• **WYBRANY FRAGMENT**:
....

Dużo bardzo dobrych rzeczy działo się przez cały odcinek i bezpośrednio prowadziło to do wydarzeń z cliffhangerów, którymi teraz się zajmę. Pierw Archie. Na koniec sezonu konsumuje swój związek z Veronnicą i świetlana przyszłość przed nimi. Wraca do ojca i ten na jego oczach zostaje postrzelony u Popsa. Bał się o syna i sam może teraz stracić życie. Do września będzie siedział w pudełku Schrodingera. I ja liczę, że pozostanie żywy. Zabijanie postaci jest łatwe, ale trudniejsze jest np. pokazanie ich kalectwa i to byłaby dobra opowieść dla Riverdale. Opowieść o dojrzewaniu Archiego i tragedia kształtująca go jako mężczyznę gdzie dawna fascynacja sportem i muzyką jest czymś dziecinnym. To by się sprawdziło. Wielką tajemnicą jest też sprawca. Hiriam wydaje się najbardziej prawdopodobny.

Właśnie, Lodgowie. W jednym z wywiadów Roberto Aguirre-Sacasa powiedział, że chcę ich przedstawić jak Underwoodów z House of Cards. Wcześniej Hiriam był kreowany na antagonistę, ale w Hermione również czai się mrok. Może skutecznie go ukrywała przez ten czas, ale powrót męża znowu go przyciąga? W to wszystko jest wplątana Veronica, którą coraz bardziej przerażają rodzice.

Z głównej trójki pozornie najmniej ekscytujący jest wątek Betty. Mając dość tajemnic konfrontuje się z matką i dowiaduje o zaginionym bracie. Telenowelowa historia, ale mająca potencjał w Riverdale. Ciekawie można by go powiązać z powrotem Hiriama, może jego współpracownik? Mi się jednak najbardziej podobała jej przemowa demaskująca miasteczko, ale też własną rodzinę z obłudy jakiej tam pełno.

....

• **WYCIĄG DANYCH**:

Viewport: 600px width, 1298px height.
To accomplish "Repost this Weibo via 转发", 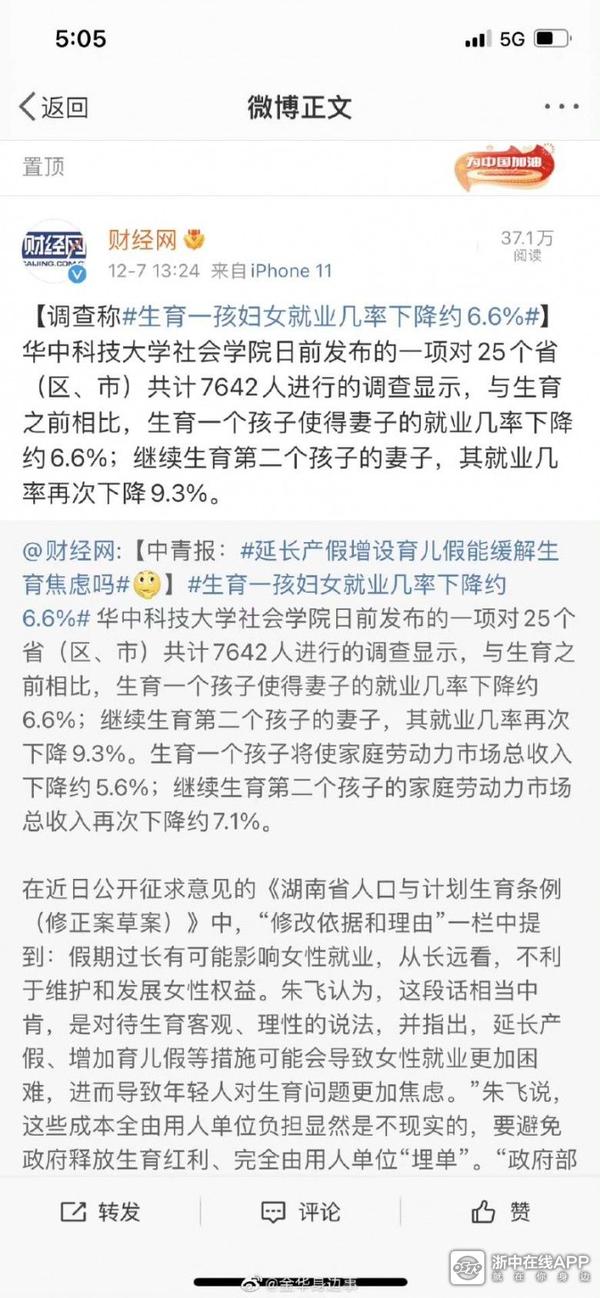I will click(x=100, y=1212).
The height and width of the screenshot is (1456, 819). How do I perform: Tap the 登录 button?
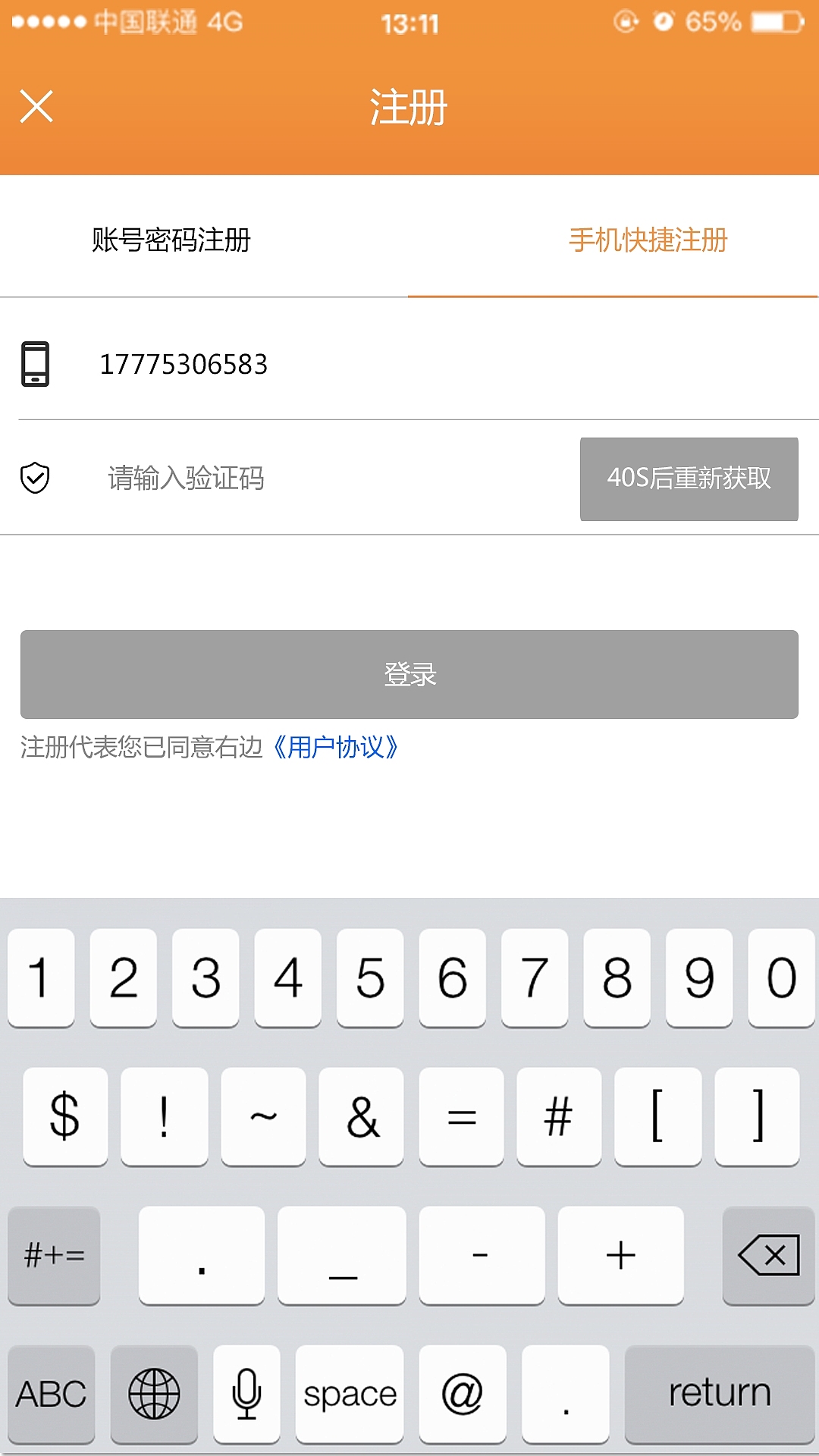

....

• **TREŚĆ ZADANIA**:
Odpowiedz krótko na pytania dotyczące fragmentu:
1. Gdzie na oczach Archiego zostaje postrzelony jego ojciec?
2. Do jakiej pary z jakiego serialu Roberto Aguirre-Sacasa porównał Lodgów?
3. Czego Betty dowiaduje się w konfrontacji z matką?

• **ROZWIĄZANIE**:
1. U Popsa.
2. Do Underwoodów z House of Cards.
3. Dowiaduje się o zaginionym bracie.